◆ Texto de origem

━━━

No último dia 9 de agosto, foi enviada ao Congresso a Medida Provisória no. 1.061/2021, que cria o Programa Auxílio Brasil e substitui o Bolsa Família. Além de transferência de renda com condicionalidades para famílias em pobreza e extrema pobreza, a MP traz outros cinco tipos de auxílios com objetivos de: ampliar a matrícula em creches, premiar estudantes que se sobressaiam no desempenho acadêmico ou em atividades esportivas e promover a inclusão produtiva dos jovens e adultos. À primeira vista, o Auxílio Brasil pode parecer um Bolsa Família turbinado, mas, sob olhar atento, o que vemos é a política de combate à pobreza brasileira em frangalhos, se debatendo contra um conjunto de penduricalhos de caráter duvidoso.
Vamos primeiro aos frangalhos, examinando as mudanças introduzidas pelo Auxílio Brasil na transferência de renda com condicionalidades. Hoje, o Bolsa Família atende famílias em extrema pobreza (renda familiar per capita de até 89 reais mensais) e pobreza (entre 89,01 e 178 reais). As famílias extremamente pobres podem receber quatro tipos de benefícios: o básico, de 89 reais por família; o variável, de 41 reais para gestantes, nutrizes e pessoas entre 0 e 15 anos; o variável jovem, de 48 reais, para adolescentes de 16 e 17 anos; e o de superação da extrema pobreza, que complementa o valor dos demais benefícios, garantindo que cada pessoa beneficiária esteja acima da linha de extrema pobreza. O valor médio mensal do programa está em cerca de 190 reais por família.

━━━

◆ Amostra de dados
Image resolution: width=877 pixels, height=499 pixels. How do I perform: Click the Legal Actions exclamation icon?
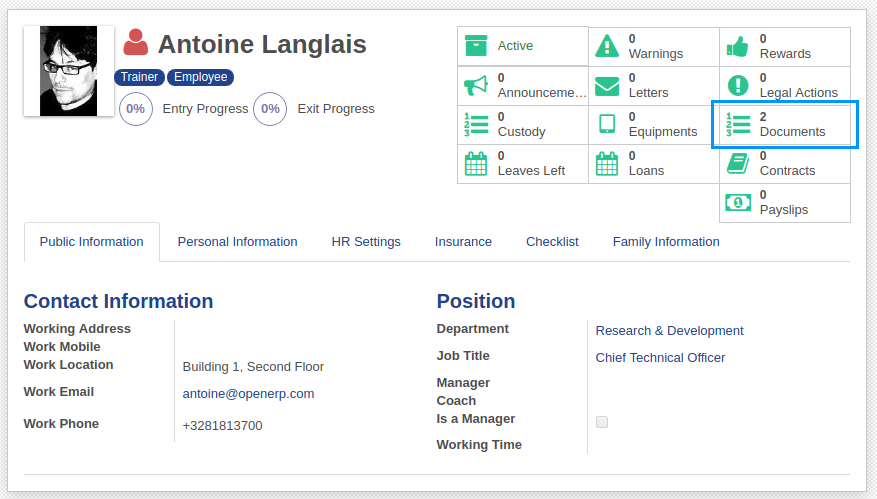(x=738, y=85)
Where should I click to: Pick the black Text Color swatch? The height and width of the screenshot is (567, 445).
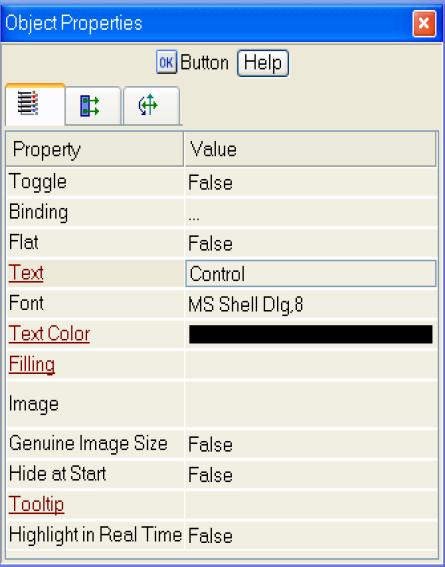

━━━

◆ Instrução escrita 1
Reescreva em forma de lista o parágrafo do texto sobre o Auxílio Brasil que começa com "Vamos primeiro aos frangalhos", mantendo seus fatos principais.
◆ Instrução escrita 2
Continue o texto sobre o Auxílio Brasil a partir da última frase apresentada.
O material não é necessário para realizar as tarefas.

◆ Resposta esperada 1
- Objeto: mudanças introduzidas pelo Auxílio Brasil na transferência de renda com condicionalidades.
- Público atual do Bolsa Família:
  - famílias em extrema pobreza, com renda familiar per capita de até 89 reais mensais;
  - famílias em pobreza, com renda entre 89,01 e 178 reais.
- Benefícios disponíveis às famílias extremamente pobres:
  - básico: 89 reais por família;
  - variável: 41 reais para gestantes, nutrizes e pessoas de 0 a 15 anos;
  - variável jovem: 48 reais para adolescentes de 16 e 17 anos;
  - superação da extrema pobreza: complementa os demais benefícios para que cada beneficiário fique acima da linha de extrema pobreza.
- Valor médio mensal: cerca de 190 reais por família.

◆ Resposta esperada 2
O Bolsa Família é um dos programas sociais mais estudados e reconhecidos mundialmente por seus êxitos. Contribuiu para a redução da pobreza e a melhoria das condições de educação e saúde, entre outras. No entanto, tem duas lacunas fundamentais: a chamada fila de espera – pessoas que se adequam aos critérios de entrada do programa, mas não são incluídas – e a falta de regras para a atualização das linhas de pobreza e dos valores dos benefícios – que estão sem reajuste desde 2018 e bastante defasados.
A título de exemplo, se sua linha de pobreza inicial (100 reais em janeiro de 2004) fosse ao menos atualizada pela inflação, hoje estaria em 260 reais (quase 50% maior do que a atual, de 178 reais). Se o Brasil adotasse a linha de pobreza de 3,20 dólares/dia, usada pelo Banco Mundial para países de renda média baixa, o valor seria de 284 reais (60% acima da atual). Com a linha para países de renda média alta (caso do Brasil), de 5,50 dólares/dia, o critério de entrada no Bolsa Família seria de 487 reais per capita (174% maior). Ou seja, estamos aquém do que deveríamos segundo qualquer critério. Aprimorar o Bolsa Família passa por corrigir essa defasagem e suas causas, também sob o entendimento de que gastamos muito pouco com a transferência de renda aos mais pobres – 0,5% do PIB, enquanto os países da OCDE direcionam, em média, 2,5% do PIB a esse tipo de programa.
O novo programa, Auxílio Brasil, também atende famílias pobres e extremamente pobres. As famílias receberão dois tipos de benefícios: o da primeira infância, pago por integrante com idade entre 0 e 36 meses incompletos; e o de composição familiar, destinado a pessoas entre 3 e 21 anos. Aquelas extremamente pobres também fazem jus ao benefício de superação da extrema pobreza, caso não consigam ultrapassar a linha de extrema pobreza com os dois benefícios anteriores. Tanto a simplificação da estrutura de benefícios quanto sua extensão a estudantes entre 18 e 21 anos são pontos meritórios da medida.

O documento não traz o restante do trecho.